Micrograph of a peripheral nerve, with the neuromuscular endplates stained in red. The nerve-cell mitochondria were imaged with a fluorescent redox sensor (green in the cytoplasm, yellow at the endplates).
Scientists at two German universities have developed a hybrid microscopic imaging technique to investigate real-time signals within mitochondria, the organelles that perform vital tasks within living cells (Nature Medicine, doi:10.1038/nm.3520).
Specifically, researchers from Ludwig Maximilian University of Munich and the Technical University of Munich wanted to trace the reduction/oxidation, or redox, signals mediated by reactive oxygen species inside cells. Cells need a certain amount of these molecules in order to function, but high levels can cause structural damage to the mitochondria.
To get living nerve tissue, the team obtained transgenic mice carrying a biosensor that could be tagged with a specific kind of green fluorescent protein sensitive to redox signals. The researchers imaged nerve and muscle tissue samples from the mice with a wide-field microscope equipped with a polychromator that rapidly switched between two excitation wavelengths of the protein, 408 and 488 nm. Applying hydrogen peroxide to the tissue stimulated redox signals.
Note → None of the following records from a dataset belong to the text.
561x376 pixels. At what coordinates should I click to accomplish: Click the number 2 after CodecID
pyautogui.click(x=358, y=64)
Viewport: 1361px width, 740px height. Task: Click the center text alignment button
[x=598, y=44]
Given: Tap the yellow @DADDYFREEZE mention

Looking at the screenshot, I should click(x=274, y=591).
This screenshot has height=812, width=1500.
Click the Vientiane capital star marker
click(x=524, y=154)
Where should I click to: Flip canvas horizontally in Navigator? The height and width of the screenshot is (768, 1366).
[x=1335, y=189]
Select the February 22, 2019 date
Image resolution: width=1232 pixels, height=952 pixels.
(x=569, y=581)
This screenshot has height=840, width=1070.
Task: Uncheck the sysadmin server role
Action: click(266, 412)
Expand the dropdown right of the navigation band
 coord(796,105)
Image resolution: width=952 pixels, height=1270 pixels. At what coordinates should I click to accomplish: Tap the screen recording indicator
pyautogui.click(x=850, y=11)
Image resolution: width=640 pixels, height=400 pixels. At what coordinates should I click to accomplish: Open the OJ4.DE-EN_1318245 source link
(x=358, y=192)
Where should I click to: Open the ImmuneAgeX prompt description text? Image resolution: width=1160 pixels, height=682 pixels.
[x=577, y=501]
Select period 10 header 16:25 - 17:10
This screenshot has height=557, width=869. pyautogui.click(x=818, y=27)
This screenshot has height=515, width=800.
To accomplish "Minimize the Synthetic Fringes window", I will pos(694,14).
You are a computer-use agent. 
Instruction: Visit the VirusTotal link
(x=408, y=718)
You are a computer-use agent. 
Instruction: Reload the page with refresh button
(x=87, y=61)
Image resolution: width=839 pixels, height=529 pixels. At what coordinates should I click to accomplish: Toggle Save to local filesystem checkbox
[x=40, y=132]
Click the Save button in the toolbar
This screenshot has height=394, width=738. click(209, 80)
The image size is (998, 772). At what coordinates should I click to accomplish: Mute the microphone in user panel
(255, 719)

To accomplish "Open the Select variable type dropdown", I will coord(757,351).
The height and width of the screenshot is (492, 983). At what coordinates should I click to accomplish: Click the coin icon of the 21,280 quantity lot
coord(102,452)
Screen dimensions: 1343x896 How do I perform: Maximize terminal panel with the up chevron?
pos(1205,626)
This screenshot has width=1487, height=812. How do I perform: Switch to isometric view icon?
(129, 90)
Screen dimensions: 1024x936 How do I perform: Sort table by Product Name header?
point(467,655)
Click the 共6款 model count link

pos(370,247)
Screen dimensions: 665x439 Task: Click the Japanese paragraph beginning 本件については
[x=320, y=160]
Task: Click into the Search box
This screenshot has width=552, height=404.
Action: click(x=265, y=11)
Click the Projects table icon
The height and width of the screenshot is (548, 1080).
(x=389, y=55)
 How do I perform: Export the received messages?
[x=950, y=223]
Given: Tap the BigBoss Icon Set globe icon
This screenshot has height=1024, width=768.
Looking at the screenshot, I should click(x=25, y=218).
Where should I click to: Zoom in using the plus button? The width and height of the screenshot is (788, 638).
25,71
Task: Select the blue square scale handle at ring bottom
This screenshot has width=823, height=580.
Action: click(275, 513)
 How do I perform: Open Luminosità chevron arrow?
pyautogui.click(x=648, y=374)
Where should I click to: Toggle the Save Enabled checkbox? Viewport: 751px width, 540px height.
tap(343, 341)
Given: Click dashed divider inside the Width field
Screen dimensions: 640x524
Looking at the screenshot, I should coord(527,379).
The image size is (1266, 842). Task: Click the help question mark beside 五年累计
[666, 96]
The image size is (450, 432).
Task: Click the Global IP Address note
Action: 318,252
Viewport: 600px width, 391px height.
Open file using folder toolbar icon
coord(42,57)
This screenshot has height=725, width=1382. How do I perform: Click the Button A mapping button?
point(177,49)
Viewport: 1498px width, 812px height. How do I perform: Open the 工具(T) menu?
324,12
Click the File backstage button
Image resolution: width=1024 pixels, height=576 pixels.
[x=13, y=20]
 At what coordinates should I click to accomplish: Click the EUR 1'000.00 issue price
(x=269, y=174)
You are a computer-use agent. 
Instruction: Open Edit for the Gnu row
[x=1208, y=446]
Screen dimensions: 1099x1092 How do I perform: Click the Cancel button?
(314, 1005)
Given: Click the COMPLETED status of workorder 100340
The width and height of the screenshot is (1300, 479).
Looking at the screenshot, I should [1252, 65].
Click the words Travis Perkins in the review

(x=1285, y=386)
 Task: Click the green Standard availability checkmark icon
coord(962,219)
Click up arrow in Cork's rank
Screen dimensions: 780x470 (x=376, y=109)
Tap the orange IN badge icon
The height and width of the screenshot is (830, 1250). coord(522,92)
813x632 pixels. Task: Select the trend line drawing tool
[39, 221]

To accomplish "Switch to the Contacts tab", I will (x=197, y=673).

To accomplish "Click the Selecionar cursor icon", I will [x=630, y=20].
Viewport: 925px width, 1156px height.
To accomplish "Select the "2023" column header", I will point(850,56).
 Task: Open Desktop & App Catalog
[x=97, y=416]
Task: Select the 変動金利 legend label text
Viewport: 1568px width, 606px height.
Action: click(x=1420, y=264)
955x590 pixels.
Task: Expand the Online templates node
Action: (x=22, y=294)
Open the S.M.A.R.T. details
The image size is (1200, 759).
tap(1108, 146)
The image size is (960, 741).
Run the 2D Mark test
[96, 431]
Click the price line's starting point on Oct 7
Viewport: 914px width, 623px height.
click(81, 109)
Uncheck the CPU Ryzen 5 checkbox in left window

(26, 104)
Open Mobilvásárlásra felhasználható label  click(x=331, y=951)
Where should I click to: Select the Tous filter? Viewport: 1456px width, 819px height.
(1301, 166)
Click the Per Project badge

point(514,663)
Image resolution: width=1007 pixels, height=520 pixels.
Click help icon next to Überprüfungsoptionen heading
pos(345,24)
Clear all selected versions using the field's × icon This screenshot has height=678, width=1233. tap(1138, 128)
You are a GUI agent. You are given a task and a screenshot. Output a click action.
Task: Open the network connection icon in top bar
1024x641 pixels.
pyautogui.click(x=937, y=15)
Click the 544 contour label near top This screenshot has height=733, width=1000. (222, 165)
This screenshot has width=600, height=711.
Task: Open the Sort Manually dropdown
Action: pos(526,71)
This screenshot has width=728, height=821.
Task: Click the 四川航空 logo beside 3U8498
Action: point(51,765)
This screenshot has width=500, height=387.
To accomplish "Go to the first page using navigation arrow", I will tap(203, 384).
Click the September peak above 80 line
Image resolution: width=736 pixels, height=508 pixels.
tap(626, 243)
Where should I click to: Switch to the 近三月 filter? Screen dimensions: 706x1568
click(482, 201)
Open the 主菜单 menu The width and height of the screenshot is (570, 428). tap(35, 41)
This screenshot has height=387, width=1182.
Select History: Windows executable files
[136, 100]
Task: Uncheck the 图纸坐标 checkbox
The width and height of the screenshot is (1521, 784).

Combining confocal and two-photon excitation microscopy enabled the scientists to track the redox signals and mitochondrial calcium currents in response to exterior stimuli, such as the severance of a nerve. When an axon is cut, its mitochondria send oxidation signals in a wave up the fiber. The team also imaged spontaneous contractions of mitochondria during changes in their redox state.